General Aviation Accident Bulletin

Recent general aviation and air carrier accidents.


AVweb’s General Aviation Accident Bulletin is taken from the pages of our sister publication, Aviation Safety magazine. All the reports listed here are preliminary and include only initial factual findings about crashes. You can learn more about the final probable cause on the NTSB’s website at Final reports appear about a year after the accident, although some take longer. Find out more about Aviation Safety at

December 1, 2019, Union City, Tenn.

Cirrus SR22

The pilot later reported the airplane encountered a crosswind gust and drifted left while landing. At touchdown, a second gust lifted the right wing, the airplane drifted off the runway centerline and the left wing dragged in the grass. The airplane left the runway, collapsing the landing gear and resulting in substantial damage to both wing spars.
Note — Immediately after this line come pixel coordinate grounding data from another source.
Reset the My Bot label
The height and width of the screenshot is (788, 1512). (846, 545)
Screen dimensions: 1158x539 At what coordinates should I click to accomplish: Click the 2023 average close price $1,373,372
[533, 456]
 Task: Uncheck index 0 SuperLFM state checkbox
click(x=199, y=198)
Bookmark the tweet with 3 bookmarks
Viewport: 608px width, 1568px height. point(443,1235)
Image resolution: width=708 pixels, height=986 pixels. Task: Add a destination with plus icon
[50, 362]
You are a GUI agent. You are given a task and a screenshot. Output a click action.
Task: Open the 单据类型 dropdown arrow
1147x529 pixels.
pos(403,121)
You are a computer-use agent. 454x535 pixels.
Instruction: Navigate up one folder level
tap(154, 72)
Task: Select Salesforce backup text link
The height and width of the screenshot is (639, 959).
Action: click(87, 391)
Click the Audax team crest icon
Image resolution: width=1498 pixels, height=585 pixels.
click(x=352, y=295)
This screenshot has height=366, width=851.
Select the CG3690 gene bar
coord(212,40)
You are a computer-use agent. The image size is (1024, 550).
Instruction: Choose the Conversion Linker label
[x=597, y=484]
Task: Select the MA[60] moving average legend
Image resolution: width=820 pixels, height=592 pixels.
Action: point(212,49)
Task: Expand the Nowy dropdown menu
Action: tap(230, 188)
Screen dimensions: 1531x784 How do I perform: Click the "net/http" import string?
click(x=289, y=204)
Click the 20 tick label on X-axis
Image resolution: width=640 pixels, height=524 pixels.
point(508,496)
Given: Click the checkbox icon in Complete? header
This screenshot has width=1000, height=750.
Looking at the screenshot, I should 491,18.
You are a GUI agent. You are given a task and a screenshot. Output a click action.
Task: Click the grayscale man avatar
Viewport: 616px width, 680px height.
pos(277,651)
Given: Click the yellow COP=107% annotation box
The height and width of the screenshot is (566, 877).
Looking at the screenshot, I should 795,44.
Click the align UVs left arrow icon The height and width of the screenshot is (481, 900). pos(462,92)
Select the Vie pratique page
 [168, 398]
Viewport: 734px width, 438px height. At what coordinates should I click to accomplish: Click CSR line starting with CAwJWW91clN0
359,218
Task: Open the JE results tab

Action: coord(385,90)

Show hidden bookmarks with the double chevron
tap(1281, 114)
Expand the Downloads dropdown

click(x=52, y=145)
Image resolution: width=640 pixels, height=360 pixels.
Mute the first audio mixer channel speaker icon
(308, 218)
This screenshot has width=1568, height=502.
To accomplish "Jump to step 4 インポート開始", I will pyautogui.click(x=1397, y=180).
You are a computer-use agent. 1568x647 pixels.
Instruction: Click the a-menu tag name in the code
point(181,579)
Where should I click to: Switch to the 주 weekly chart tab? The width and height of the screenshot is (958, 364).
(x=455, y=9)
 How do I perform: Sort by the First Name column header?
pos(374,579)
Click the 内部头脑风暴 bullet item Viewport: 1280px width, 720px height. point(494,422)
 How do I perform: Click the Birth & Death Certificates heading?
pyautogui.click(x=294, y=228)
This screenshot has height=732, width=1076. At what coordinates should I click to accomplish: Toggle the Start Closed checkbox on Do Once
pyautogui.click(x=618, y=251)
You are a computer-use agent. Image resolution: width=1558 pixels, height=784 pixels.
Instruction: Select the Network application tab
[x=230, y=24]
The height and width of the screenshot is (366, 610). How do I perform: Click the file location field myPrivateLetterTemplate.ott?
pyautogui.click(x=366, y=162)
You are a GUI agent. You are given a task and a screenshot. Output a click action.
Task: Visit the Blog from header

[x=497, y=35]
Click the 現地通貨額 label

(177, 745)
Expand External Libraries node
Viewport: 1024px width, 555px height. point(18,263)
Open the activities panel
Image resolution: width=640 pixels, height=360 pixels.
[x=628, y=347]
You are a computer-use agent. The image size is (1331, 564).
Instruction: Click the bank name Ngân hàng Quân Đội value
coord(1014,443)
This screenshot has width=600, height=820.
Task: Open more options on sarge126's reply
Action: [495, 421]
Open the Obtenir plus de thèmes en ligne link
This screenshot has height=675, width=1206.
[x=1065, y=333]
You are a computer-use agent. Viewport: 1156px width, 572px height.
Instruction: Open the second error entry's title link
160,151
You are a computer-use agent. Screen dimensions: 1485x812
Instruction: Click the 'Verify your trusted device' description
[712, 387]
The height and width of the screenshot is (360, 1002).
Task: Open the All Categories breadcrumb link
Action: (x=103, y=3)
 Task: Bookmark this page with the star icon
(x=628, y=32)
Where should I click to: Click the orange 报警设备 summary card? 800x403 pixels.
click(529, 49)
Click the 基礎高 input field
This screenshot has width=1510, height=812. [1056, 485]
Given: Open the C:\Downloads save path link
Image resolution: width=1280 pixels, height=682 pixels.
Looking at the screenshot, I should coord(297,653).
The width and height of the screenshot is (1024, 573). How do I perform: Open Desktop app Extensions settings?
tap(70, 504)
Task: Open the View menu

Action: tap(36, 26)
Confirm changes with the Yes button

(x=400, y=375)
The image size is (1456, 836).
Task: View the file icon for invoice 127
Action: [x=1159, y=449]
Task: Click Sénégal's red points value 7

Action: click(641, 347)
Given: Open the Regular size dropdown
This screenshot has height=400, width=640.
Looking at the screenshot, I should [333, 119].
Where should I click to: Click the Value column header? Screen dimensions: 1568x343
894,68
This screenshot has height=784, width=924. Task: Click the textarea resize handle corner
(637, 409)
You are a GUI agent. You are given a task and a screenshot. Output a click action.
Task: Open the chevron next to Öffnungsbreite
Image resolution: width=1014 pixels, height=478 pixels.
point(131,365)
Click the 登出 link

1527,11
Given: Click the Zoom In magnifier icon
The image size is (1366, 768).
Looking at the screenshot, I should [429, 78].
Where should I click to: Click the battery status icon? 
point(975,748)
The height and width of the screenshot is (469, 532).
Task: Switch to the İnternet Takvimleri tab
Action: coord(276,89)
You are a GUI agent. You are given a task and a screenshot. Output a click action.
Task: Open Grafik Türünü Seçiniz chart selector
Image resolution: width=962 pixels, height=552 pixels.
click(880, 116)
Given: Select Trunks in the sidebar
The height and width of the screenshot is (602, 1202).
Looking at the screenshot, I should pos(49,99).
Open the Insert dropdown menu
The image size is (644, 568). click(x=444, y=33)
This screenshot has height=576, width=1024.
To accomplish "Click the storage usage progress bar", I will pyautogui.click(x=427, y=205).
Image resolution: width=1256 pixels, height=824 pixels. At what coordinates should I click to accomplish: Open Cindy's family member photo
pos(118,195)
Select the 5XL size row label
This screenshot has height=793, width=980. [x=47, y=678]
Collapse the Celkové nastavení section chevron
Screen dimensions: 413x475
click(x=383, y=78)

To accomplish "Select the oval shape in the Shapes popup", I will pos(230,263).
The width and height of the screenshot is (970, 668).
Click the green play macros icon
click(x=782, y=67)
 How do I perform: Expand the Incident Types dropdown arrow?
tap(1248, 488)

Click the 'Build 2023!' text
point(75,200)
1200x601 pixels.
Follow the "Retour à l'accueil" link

Automated winds were from 260 degrees at 20 knots, gusting to 28, as the pilot landed on Runway 19 for a crosswind component of 19 knots, gusting to 26. The manufacturer’s documentation stated, “The maximum allowable crosswind velocity is dependent upon pilot capability as well as aircraft limitations. Operation in direct crosswinds of 20 knots has been demonstrated.”

December 1, 2019, San Antonio, Texas

Piper PA-24-250 Comanche 250

At about 1825 Central time, the airplane impacted a parking lot while attempting an emergency landing at the San Antonio (Texas) International Airport (SAT). The private pilot, the flight instructor, and a passenger aboard were fatally injured; the airplane sustained substantial damage. Visual conditions prevailed.

While en route, the pilot reported to ATC an engine failure and declared an emergency. The airplane was cleared to land at SAT but, during the approach to landing, it rapidly descended and impacted terrain. Several eyewitnesses reported seeing the airplane in a near-90-degree bank before spiraling to the ground. Video footage depicted the airplane impacting terrain in a near-vertical attitude.

December 2, 2019, Vero Beach, Fla.

Piper PA-28-161 Warrior II/III

The airplane was substantially damaged during a forced landing to a field at about 1240 Eastern time. The solo private pilot was not injured. Visual conditions prevailed.

According to the operator, the pilot departed on a solo, cross-country flight with full fuel tanks (48 usable gallons) and landed uneventfully at his destination. He intended to switch fuel tanks one hour into the flight, contrary to the flight school’s policy of every 30 minutes, but forgot. He did not switch tanks on the ground prior to departure, nor during the return flight.

In the traffic pattern at the airplane’s home base, its engine lost all power and quit. Unable to glide to a runway, the pilot performed a forced landing in a field, colliding with a tree and separating the left wing from the fuselage. Examination revealed the left wing fuel tank was not breached but contained no fuel. The right wing fuel tank was completely full of fuel. The cockpit fuel selector handle was found in the left tank position.

December 3, 2019, Detroit, Mich.

BAe 125-800A Hawker 800A

At about 0833 Eastern time, the airplane impacted terrain during an ILS approach. The airline transport pilot and copilot were uninjured but the airplane’s right wing sustained substantial damage. Visual conditions prevailed for the FAR Part 91 positioning flight; the flight operated on an IFR flight plan.

Earlier, ATC advised the crew a previous flight had reported icing conditions on the approach. According to the pilot in command, the airplane broke out of the clouds about 1500 feet AGL and had picked up rime icing during the flight. Spots where the airplane’s TKS anti-icing system’s wing panels joined had an ice buildup. The pilot reported that the right wing “dropped” and a stall occurred. A witness observed the accident airplane exit the runway, roll across an adjacent grassy area and over a taxiway before coming to rest.

December 3, 2019, Nephi, Utah

Experimental Super Cub Replica

The pilot stated he was planning to perform an off-airport landing on the shore of a reservoir where he had successfully landed many times before. During touchdown, the rear-seat passenger inadvertently applied the brakes, causing the airplane to immediately nose over and come to rest inverted. The airplane sustained damage to a wing strut.